One of the groups I work with is an organization called We Charge Genocide. As a young group, that has existed for almost a year now, we have likewise encountered push back over word choice. People applaud the work our group has done in the community. They applaud our data collection efforts, and praise the young people we sent to the United Nations to present a shadow report on police violence in Chicago. But even as the United Nations Committee Against Torture agreed with our findings, and pointed an accusing finger at the Chicago police for their racist, abusive practices, some have chosen to focus on our name, and argue with us about what the word “genocide” really means.
People often resist words that disturb their peace, but those who are denied peace are often armed with little more than words as they resist oppression. So, even when it meant a more uphill battle, the organizers and attorneys behind the ordinance chose the word that summed up what was actually needed: reparations. And in doing so, they have given the proper name to a historic moment.

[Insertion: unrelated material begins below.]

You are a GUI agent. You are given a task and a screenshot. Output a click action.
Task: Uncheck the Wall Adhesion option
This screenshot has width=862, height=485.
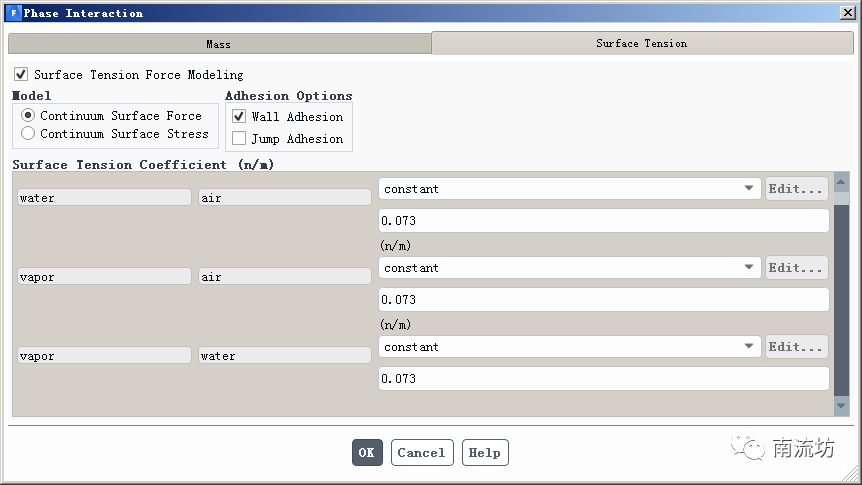(x=239, y=117)
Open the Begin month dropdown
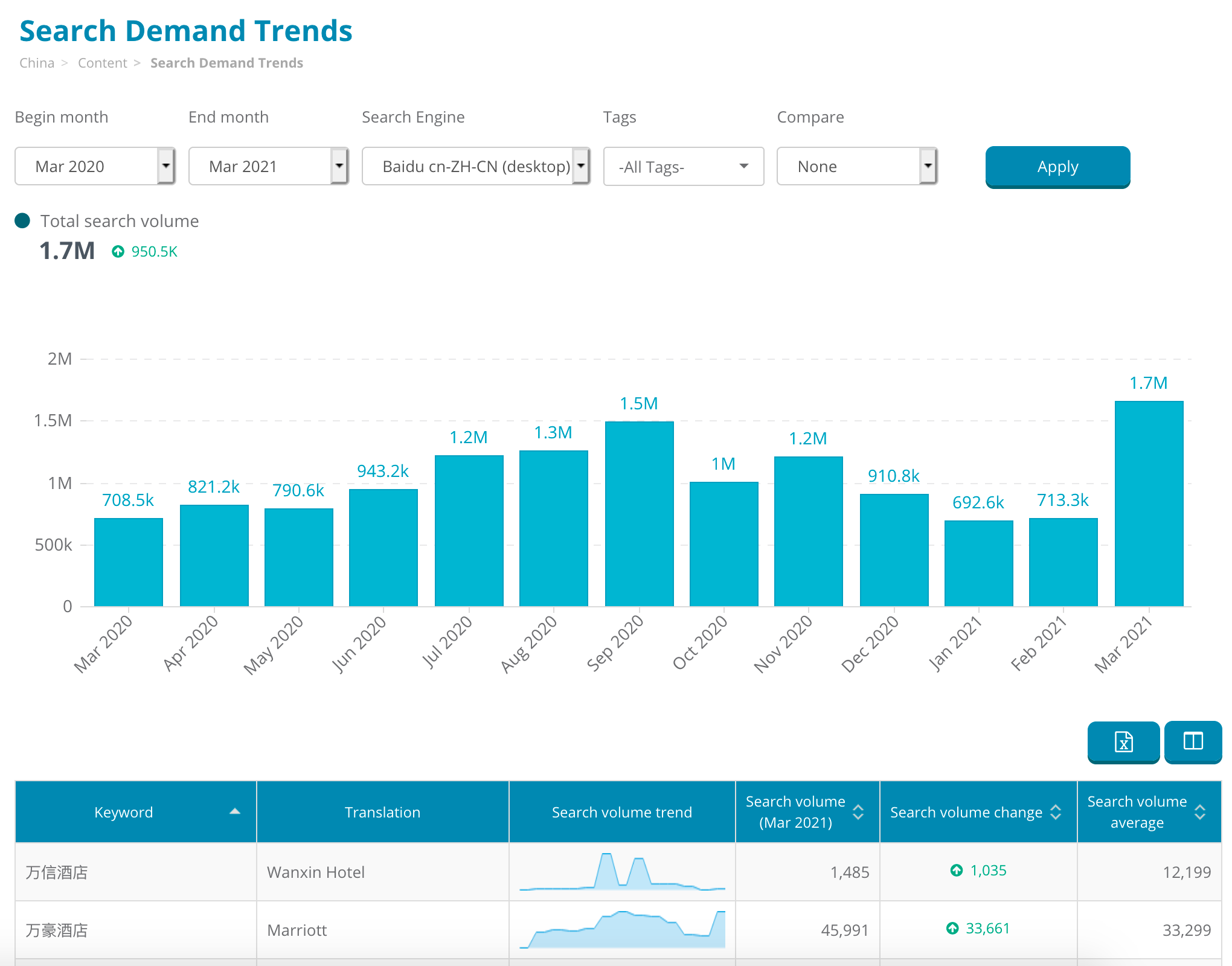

As someone who has been primarily involved in the action building aspect of the campaign in recent months, I am in awe of those who have waged this struggle for years, in courtrooms, in meetings, and in countless spaces where the voices of those most affected by this violence were lifted and heard. Chicago Torture Justice Memorials has created a blueprint for this kind of effort, and all who believe in justice are in their debt today. I am also more inspired than I can say by the resolve of the survivors, like Darrell Cannon, Anthony Holmes, and Mark Clements, who have consistently found the strength to tell their stories, not simply for their own sakes, but because they believe the world can do better. As Mario Venegas, a survivor of torture under Pinochet in Chile, observed last night, “It is very difficult to contain yourself, when you talk the way they talked today. To tell those stories.” Mario added that listening to the torture survivors testify in City Hall brought back memories of his own torture in Chile, where some of the same techniques, including electrocution, were used.
Mario went on to stress how important it is that we show up in numbers on May 6, 2015, when the ordinance comes to a vote, and I couldn’t agree more. This victory is not yet official, but even when it becomes so, the fight will be far from over. While attempts to co-opt this struggle are already underway, the real danger at hand is that this progress could be seen as a final chapter.

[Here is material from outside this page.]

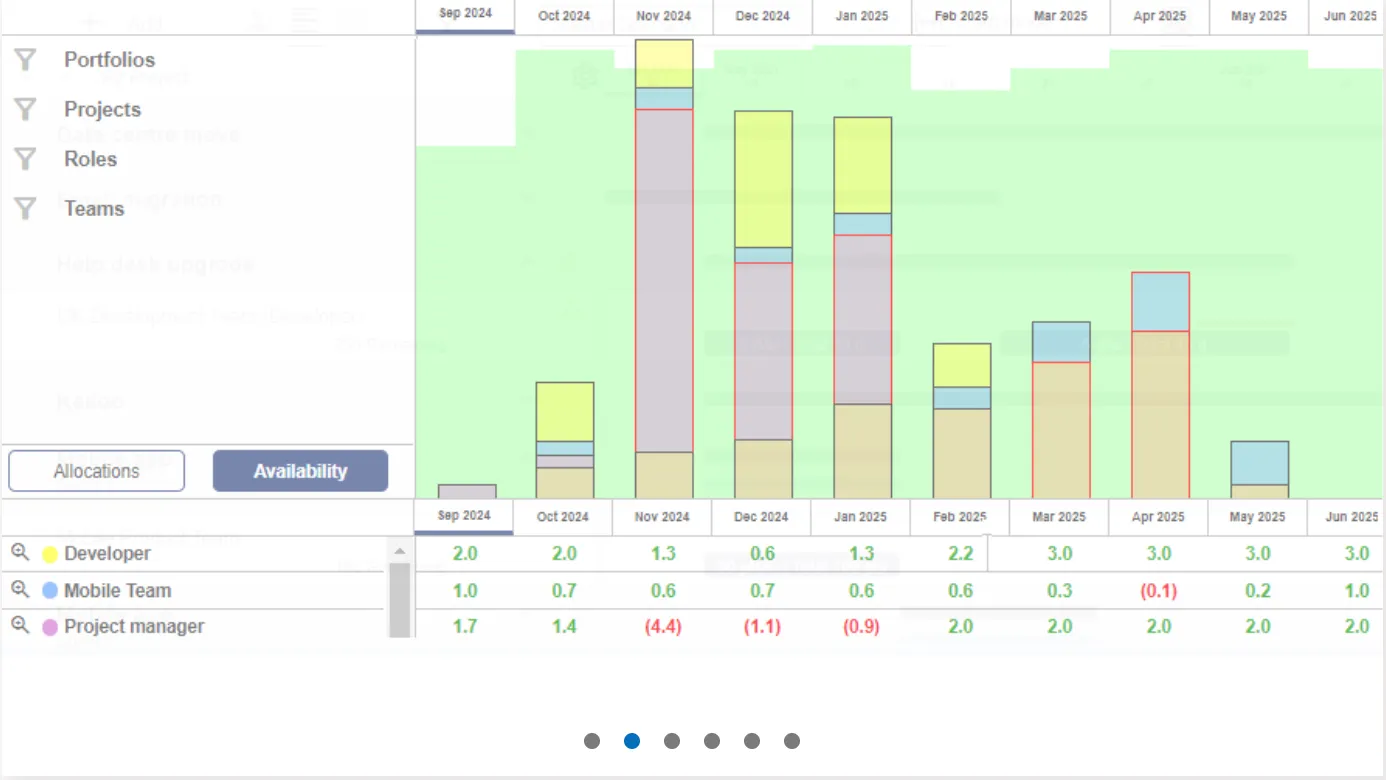Screen dimensions: 1386x780
Task: Go to the last carousel dot
Action: point(792,741)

This is not a happy ending.
This is not closure.
This is a crack in the wall of the establishment.
It is an opening, where grassroots organizers and torture survivors have forced truth and some amount of justice into the workings of the system.
By forcing a major city to pay reparations for police torture, activists have blasted a hole in the illusions of those who would ignore victims of state violence. But a victory that includes writing the truth of police torture into our public school curriculum requires a great deal of follow through. Who will write that history, and in whose voice will these stories be told? To drive this fight forward, and to continue the work of transformation, we must take what strength we can from our wins, as they are few and far between, but we must also treat moments like this one as beginnings, rather than endings.
I’ll see you all May 6th, at City Hall, when we come together to pass this thing. And after that, I’ll see you in the streets.